Alex Zanardi, dimesso e trasferito in un centro specialistico
Poco più di un mese dopo l’incidente, Alex Zanardi continua a lottare. Piccoli segnali di ottimismo, si vede la luce. Il 53enne campione paralimpico di Castelmaggiore il 19 giugno stava partecipando ad una gara di handbike – «Obiettivo Tricolore», una manifestazione non agonistica – quando è rimasto coinvolto in un incidente lungo la strada 146 nel comune di Pienza, nel senese. Subito ricoverato nel reparto di terapia intensiva del policlinico Santa Maria delle Scotte di Siena, Zanardi è stato sottoposto a tre delicati interventi chirurgici.
Oggi – dopo aver concluso il programma di sedo-analgesia e appurata la normalità dei parametri cardio-respiratori e metabolici – il campione è stato dimesso e trasferito in un centro per la neuro-riabilitazione in Lombardia, quasi sicuramente in provincia di Lecco.
Sono state settimane segnate dall’angoscia e dall’affetto dei molti italiani – parliamo di un campione trasversale – che in Zanardi riconoscono le qualità dell’uomo – non solo dello sportivo – che ama la vita e la tiene stretta a sé, nonostante gli inciampi. Nel suo percorso umano e professionale Zanardi è diventato suo malgrado un modello, l’eroe che ha trasformato una disgrazia in opportunità, l’uomo che con il suo sorriso, la leggerezza come compagna di vita e la forza di volontà a fare da piedistallo ad ogni impresa, ha saputo indicare un cammino.
Ad assistere il campione nelle ore più cupe e oggi che si intravede una speranza, ci sono la moglie Daniela, che il giorno dell’incidente era al seguito della carovana, e il figlio Niccolò, 22 anni, che su Facebook ha postato foto e parole di amore per il padre.
Proprio le parole di Niccolò – «Io questa mano non la lascio.
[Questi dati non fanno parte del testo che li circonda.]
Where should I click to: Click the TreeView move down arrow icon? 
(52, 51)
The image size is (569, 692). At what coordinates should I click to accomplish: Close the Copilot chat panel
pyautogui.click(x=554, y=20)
Dai papà, anche oggi un piccolo passo avanti» – sono state il filo comune e condiviso a cui si sono aggrappati milioni di italiani, dalla politica allo sport, dallo spettacolo alla gente comune. Tutti a fianco di Zanardi.
Sono invece le parole del direttore generale dell’Aou Senese Valtere Giovannini a segnare di fiducia la nuova sfida di Alex. «Mando un grande abbraccio alla famiglia di Alex, che ha dimostrato una forza straordinaria: una dote preziosa che dovrà essere compagna di viaggio fondamentale del nuovo percorso che inizia oggi».
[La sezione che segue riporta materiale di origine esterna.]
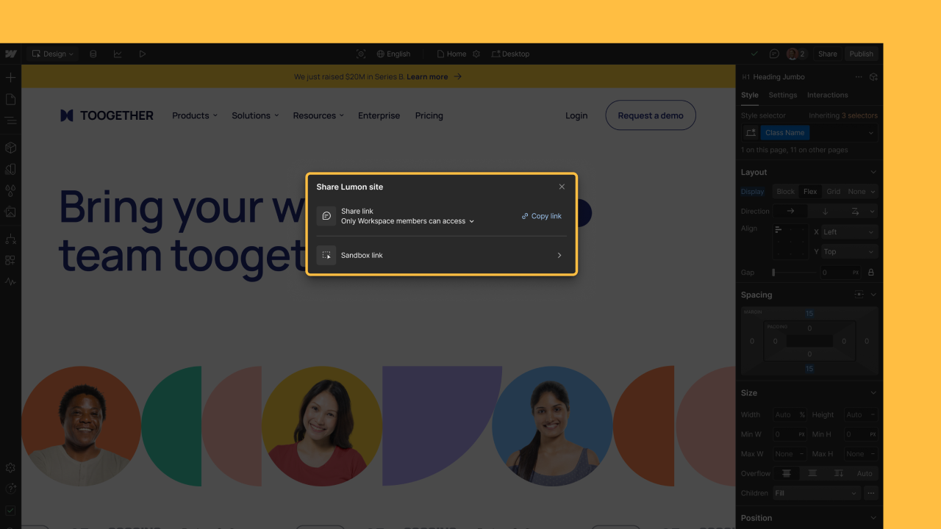
Task: Enter preview mode with the play icon
Action: [142, 53]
Perché la verità è che dentro una vita ci sono tante vite. Quella di Zanardi è segnata da un «prima» e da un «dopo». Non una, ma due volte. La prima volta è il 15 settembre 2001, quando Alex sul circuito di Lausitzring, in Germania, si salva per miracolo e perde l’uso delle gambe. La seconda è il 19 giugno 2020, quando sulle strade senesi Alex perde il controllo della sua handbike, finisce contro un camion e viene trasferito in condizioni definite fin da subito «gravissime» all’ospedale di Siena, dove come detto viene sottoposto al primo dei tre interventi di neurochirurgia d’urgenza. Alex Zanardi sta lottando perché anche stavolta ci sia un «dopo», il trasferimento al centro di neuro-riabilitazione lombardo è il primo passo di un cammino ancora lungo.